Stuttgarter Zeitung: Orientalist Steinbach fordert gegenüber Afghanistan zur Zurückhaltung auf
Stuttgart (ots)
Udo Steinbach fordert die deutschen Politiker im Konflikt um den zum Tode verurteilten Afghanen Abdul Rahman zu Zurückhaltung auf. Der Leiter des Deutschen Orient-Instituts in Hamburg hält die Forderung an die Regierung in Kabul, die Verfassung zu ändern für unrealistisch und kontraproduktiv. Die Drohung des FDP-Generalsekretärs Guido Westerwelle, die deutschen Soldaten aus Afghanistan abzuziehen, ist in seinen Augen "völlig überzogen". "Afghanistan ist noch immer ein islamisch geprägtes, zutiefst traditionelles Land", erklärt Steinbach im Interview mit der Stuttgarter Zeitung.
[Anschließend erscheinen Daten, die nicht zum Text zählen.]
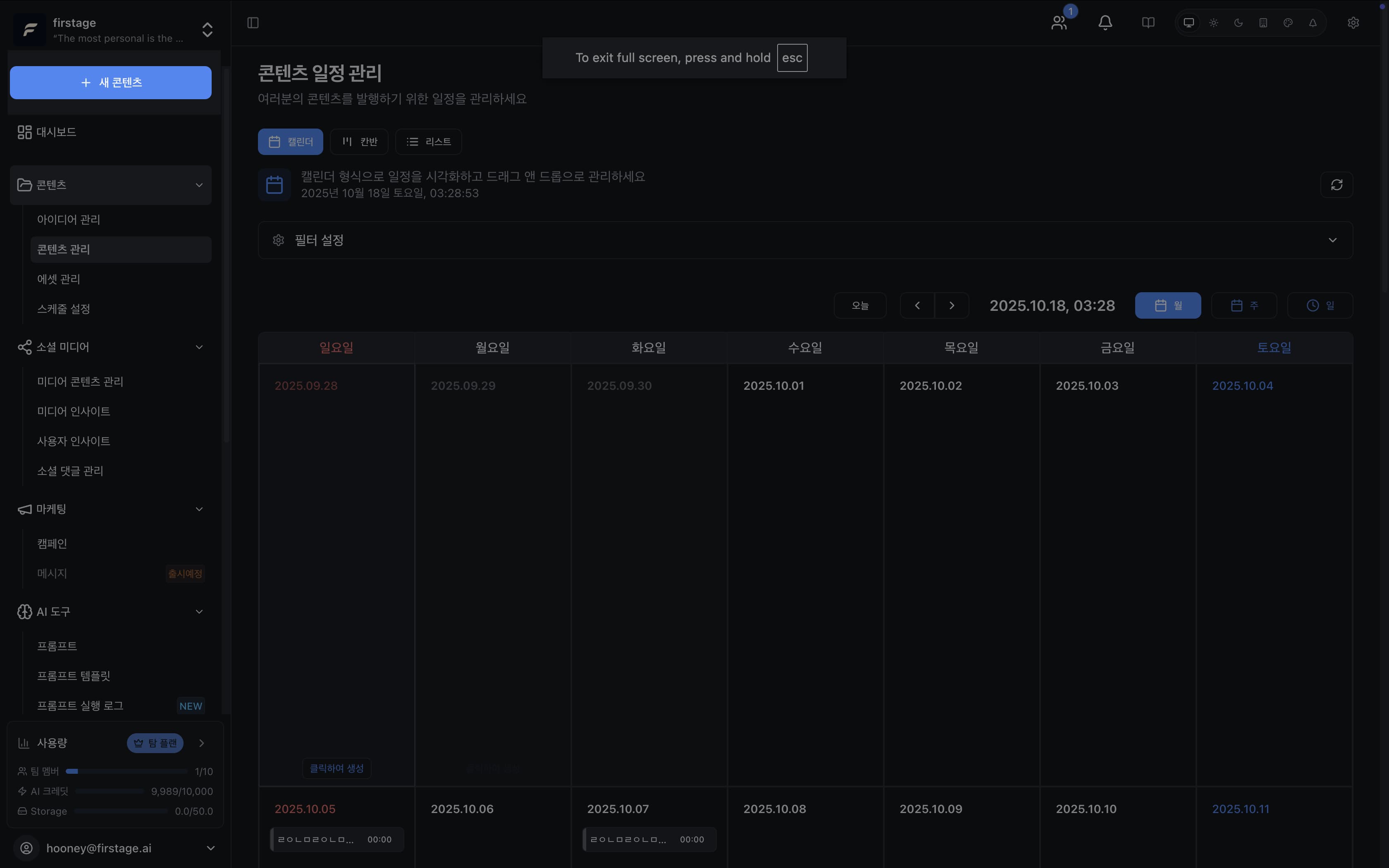
Task: Click the AI 크레딧 usage bar
Action: [x=109, y=791]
Das sei bei den Verhandlungen über die Aufbauhilfen auch vom Westen anerkannt worden. Und: "Unser ganzes Engagement für Afghanistan ist ja nicht ein Einsatz, der die Modernisierung Afghanistans von heute auf morgen verlangt. Dahinter steht die Hoffnung, dass die Modernisierung des Landes in zehn bis fünfzehn Jahren gelingen könnte." Steinbach hofft, dass im Fall Rahman das Todesurteil nicht gefällt wird. Auch nach islamischem Recht müsse ein Religionswechsel nicht unbedingt mit dem Tode bestraft werden. Nun gelte es, "unaufgeregt und über geeignete Kontakte" Einfluss auf den Spruch der Richter zu nehmen. Unterdessen erinnerte Marianne Heuwagen, die Direktorin des Deutschlandsbüros von Human Rights Watch, daran, dass der Fall Rahman nur die berühmte Spitze des Eisberges sei. In Afghanistan würden die Rechte, vor allem von Frauen und Mädchen, massiv mit Füßen getreten. Sie kritisiert gegenüber der Stuttgarter Zeitung, dass die westlichen Geberländer bei der Ausarbeitung der afghanischen Verfassung zu wenig darauf geachtet hätten, dass die rechtsstaatlichen Prinzipien Eingang in das Gesetzeswerk gefunden hätten. Sie spricht sich dagegen aus, dem Land nun die Hilfen zu entziehen. "Im Gegenteil", erklärt Marianne Heuwagen, "wir müssen unsere Anstrengungen gezielt verstärken, um die Leute aufzuklären." Allerdings müsse genau darauf geachtet werden, wie das Geld in dem Land verwendet wird", sagte sie.